GOAL OF THE EXERCISE: Below this sentence is a listing; return exactly its lines from the one with "Given: Click the" to the one with "This screenshot has height=900, width=1920.", both kept, and nothing more.

INFORMATION GIVEN:

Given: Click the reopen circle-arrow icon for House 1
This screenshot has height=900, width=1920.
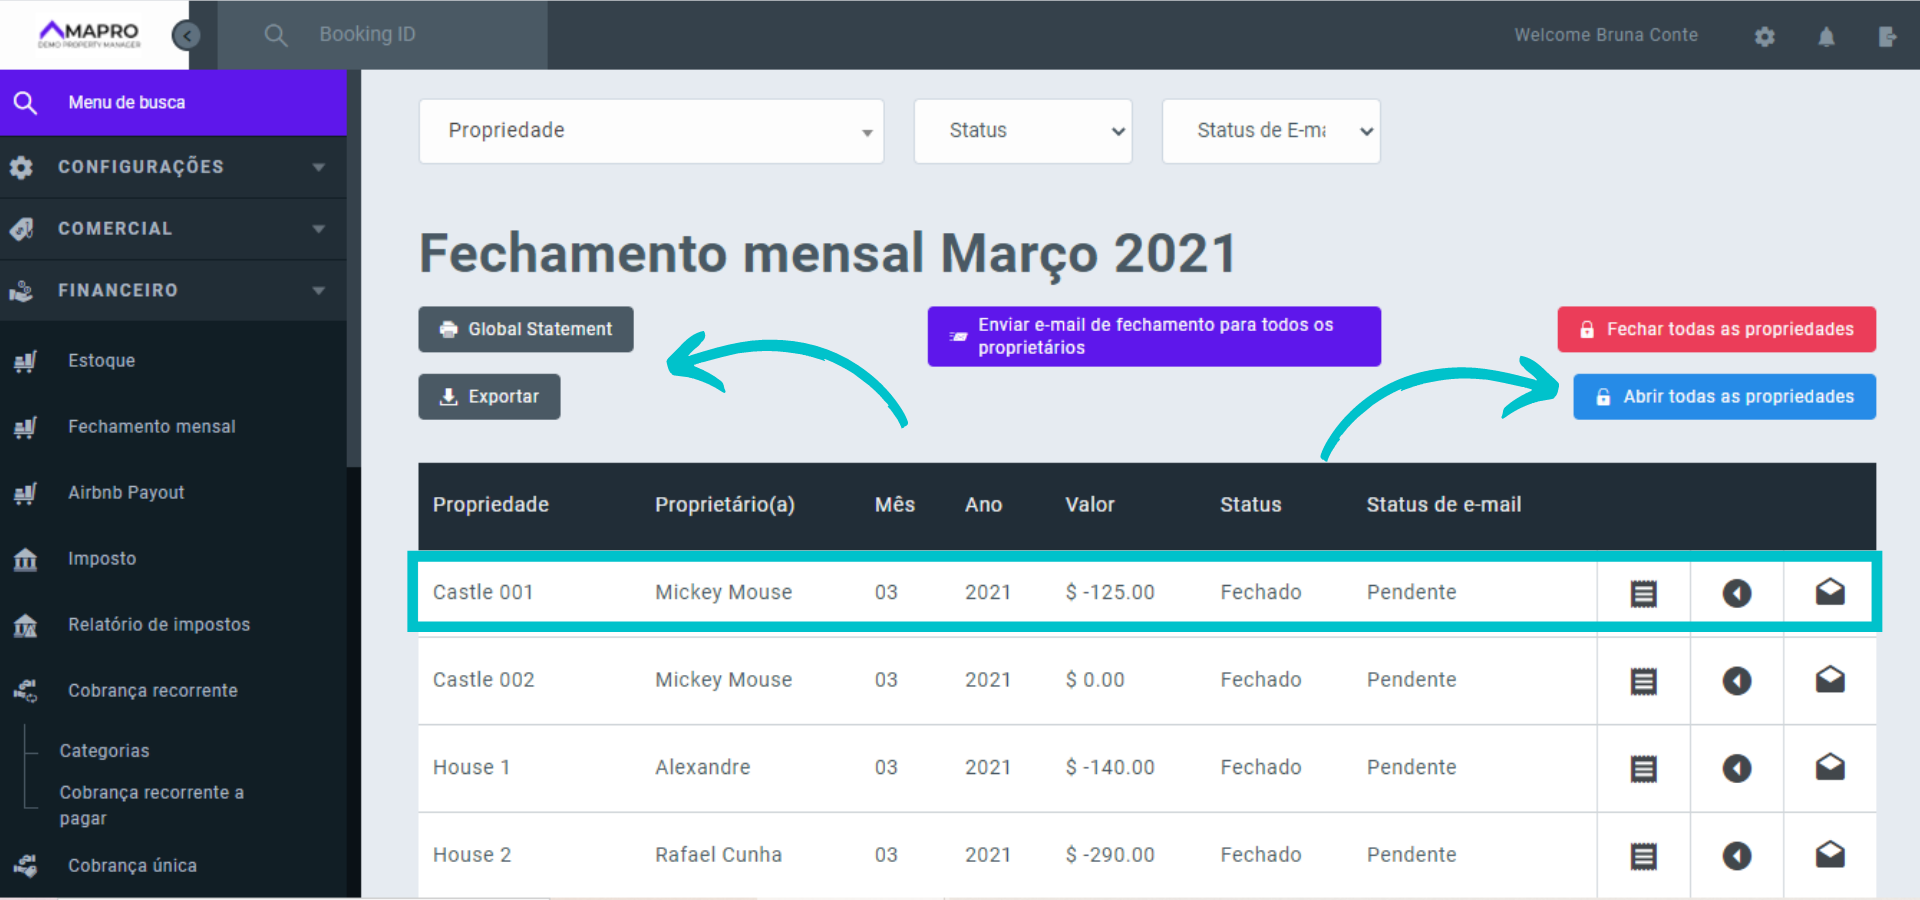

* * *

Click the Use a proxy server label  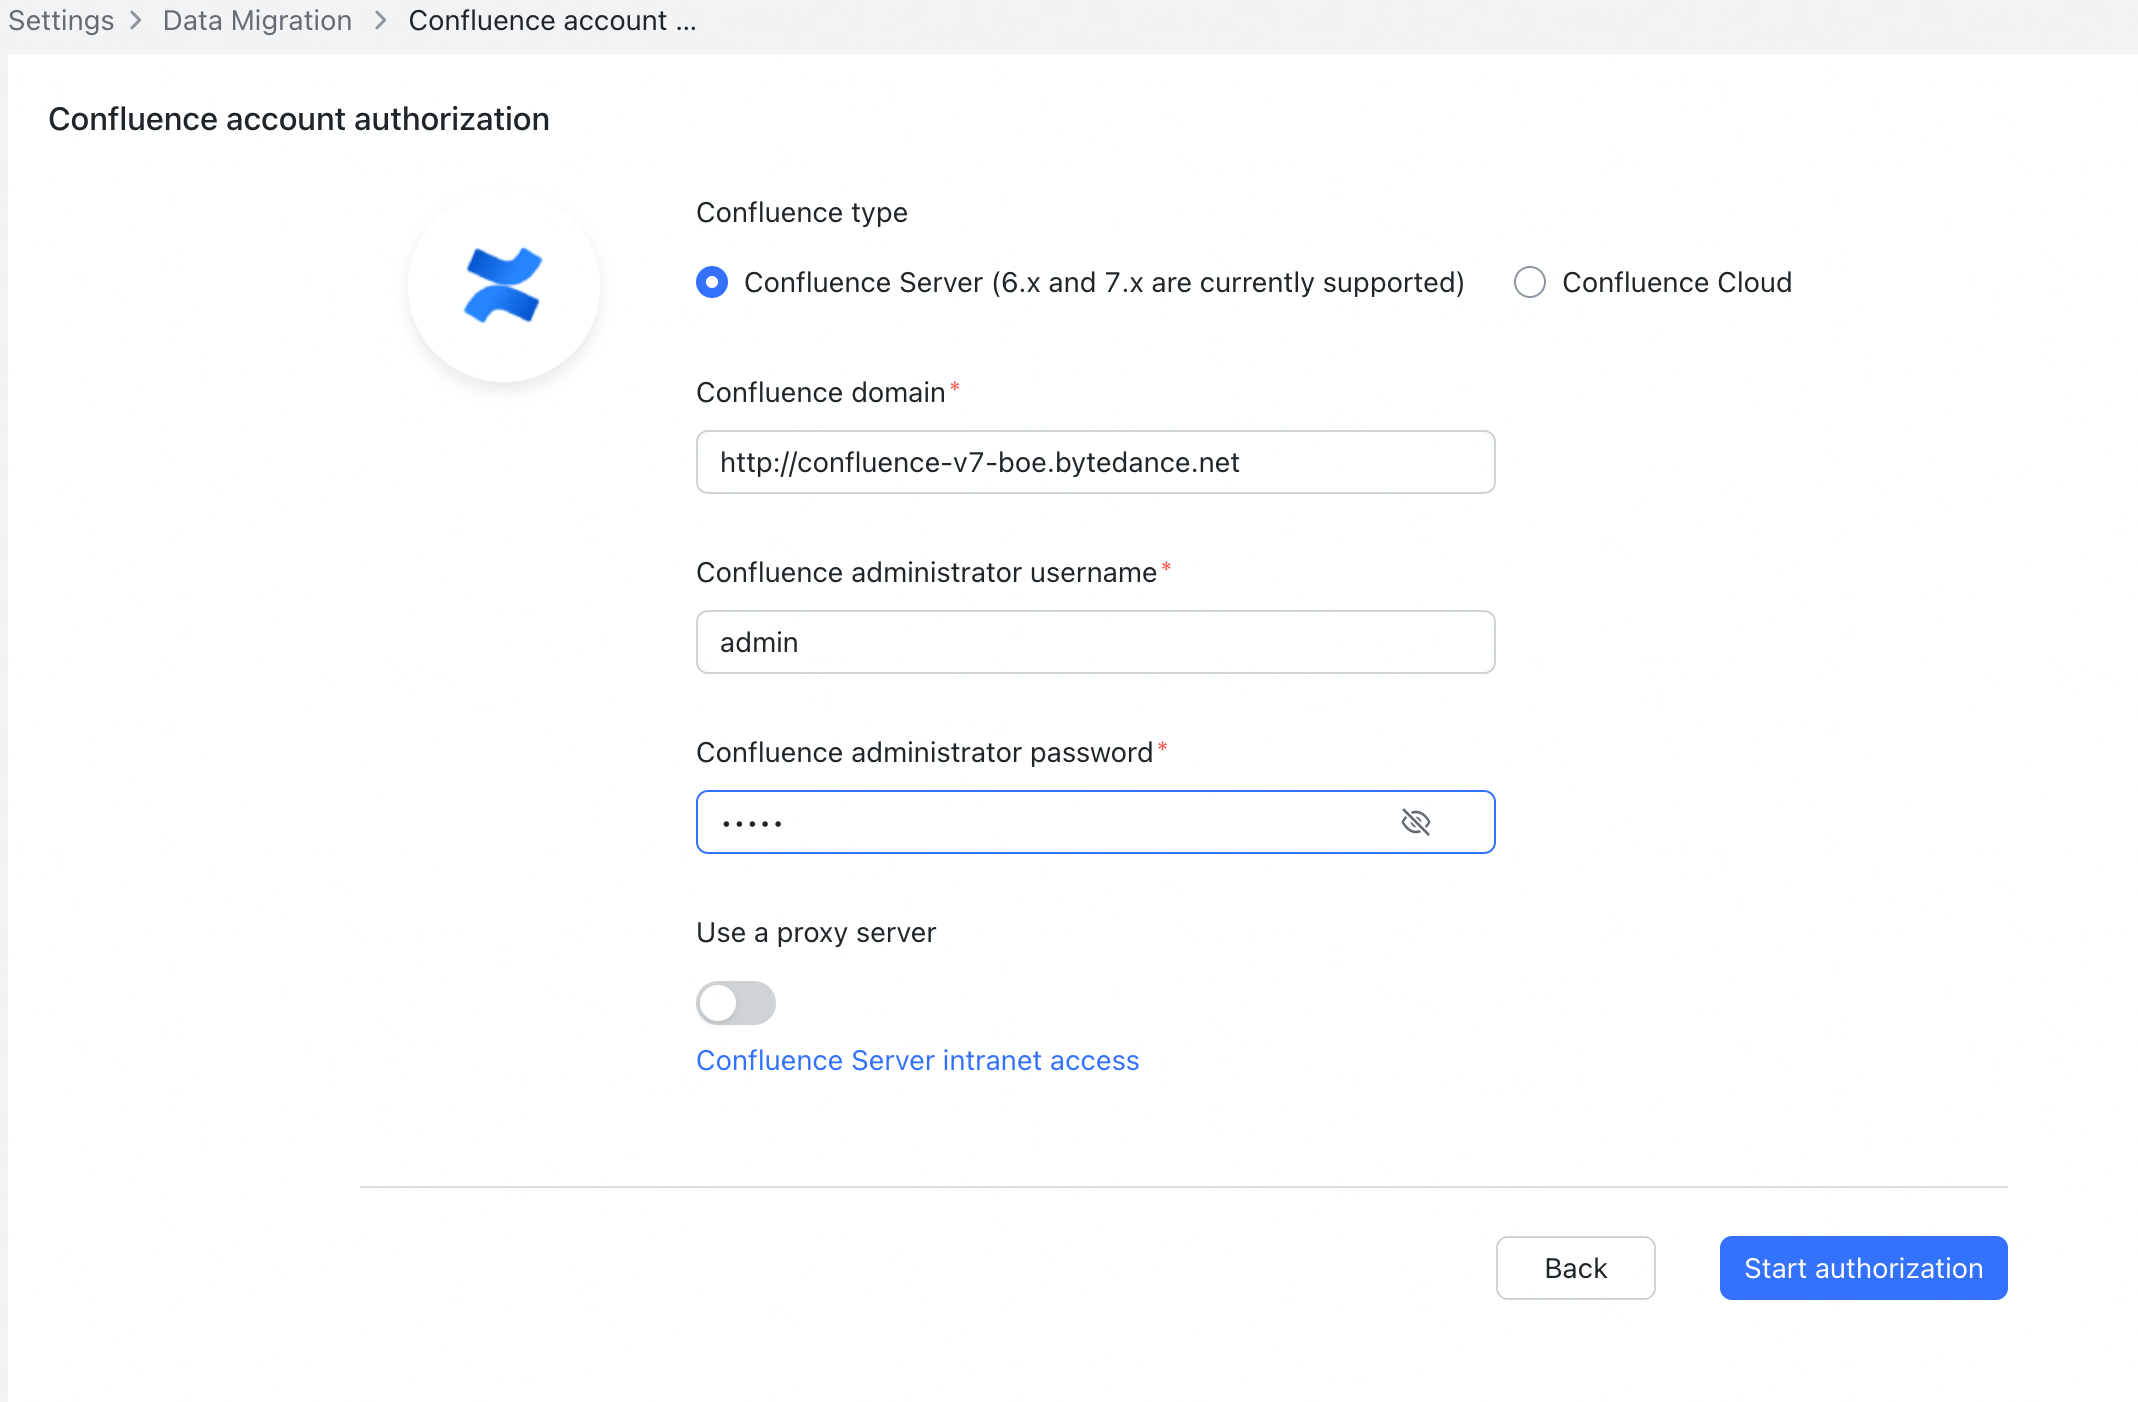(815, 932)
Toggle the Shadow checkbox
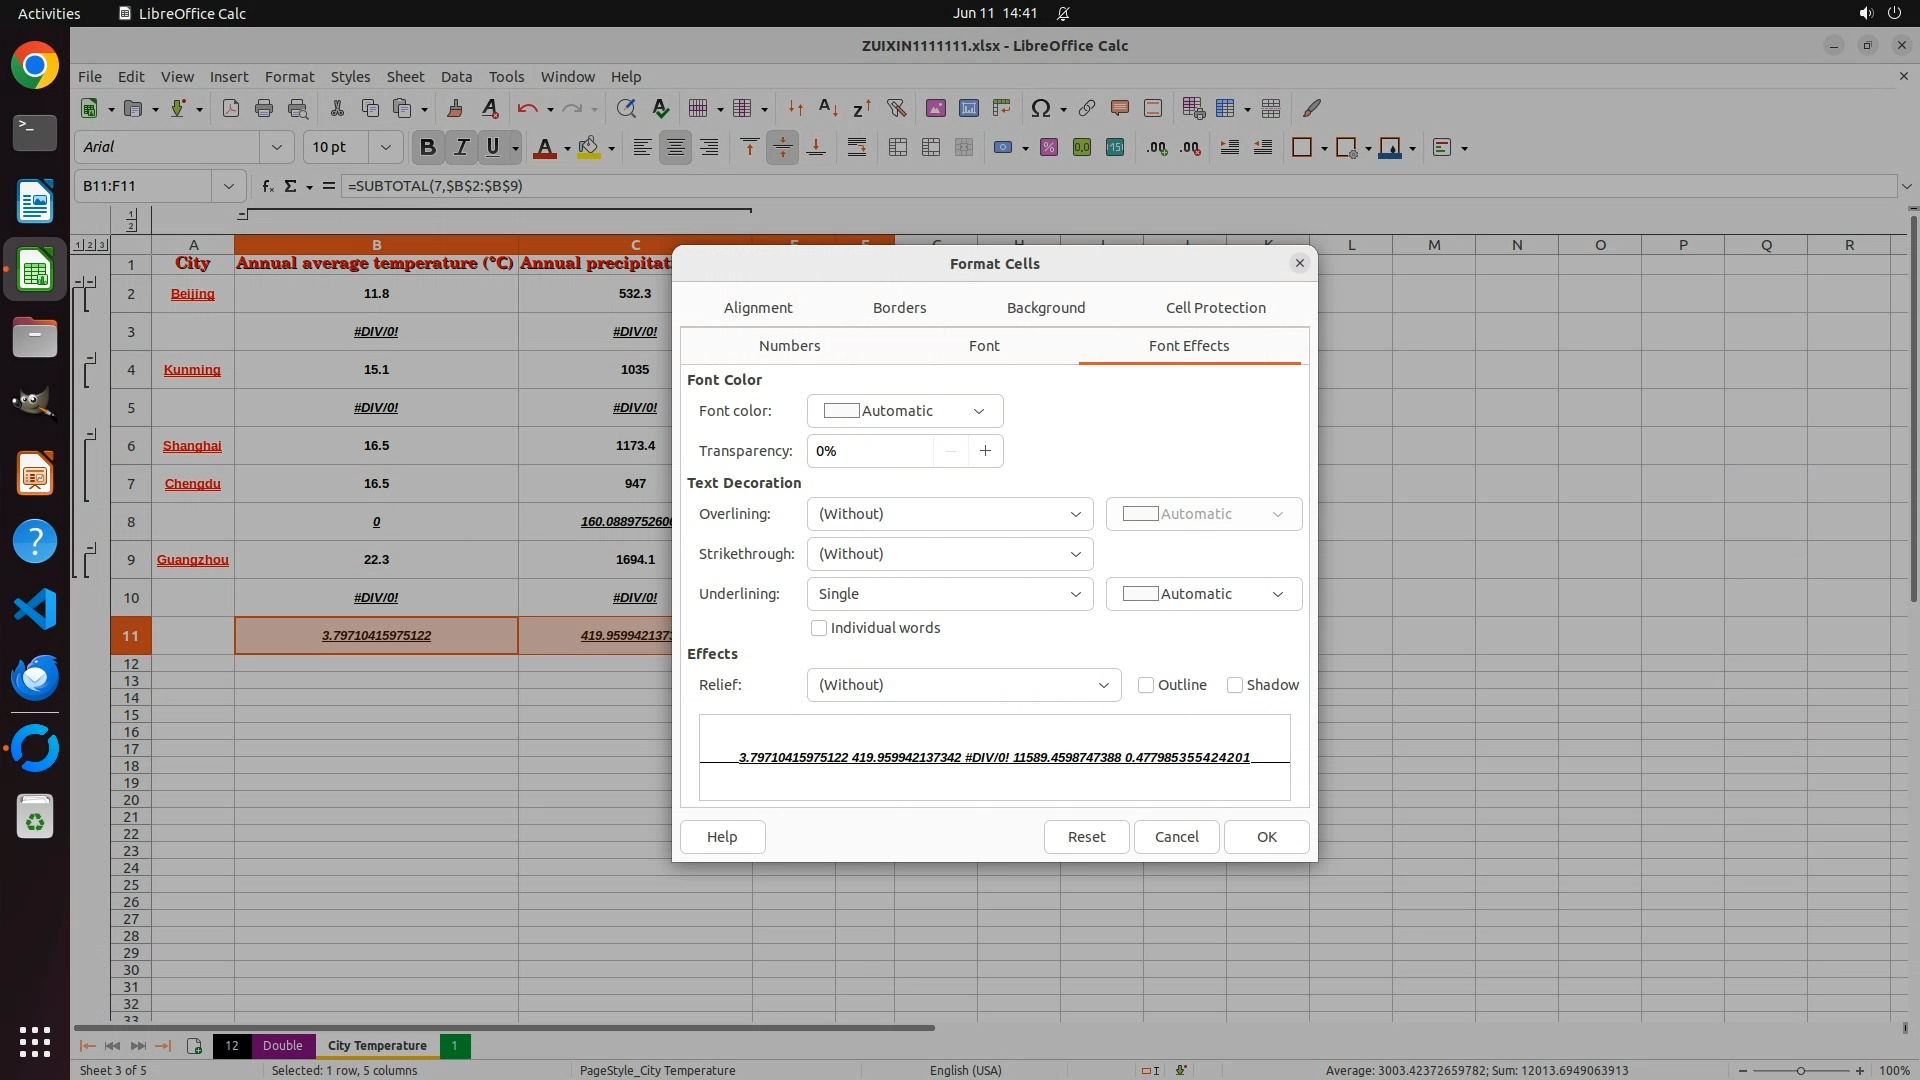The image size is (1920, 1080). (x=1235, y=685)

WRITTEN SOLUTION:
Given: Click the reopen circle-arrow icon for House 1
This screenshot has height=900, width=1920.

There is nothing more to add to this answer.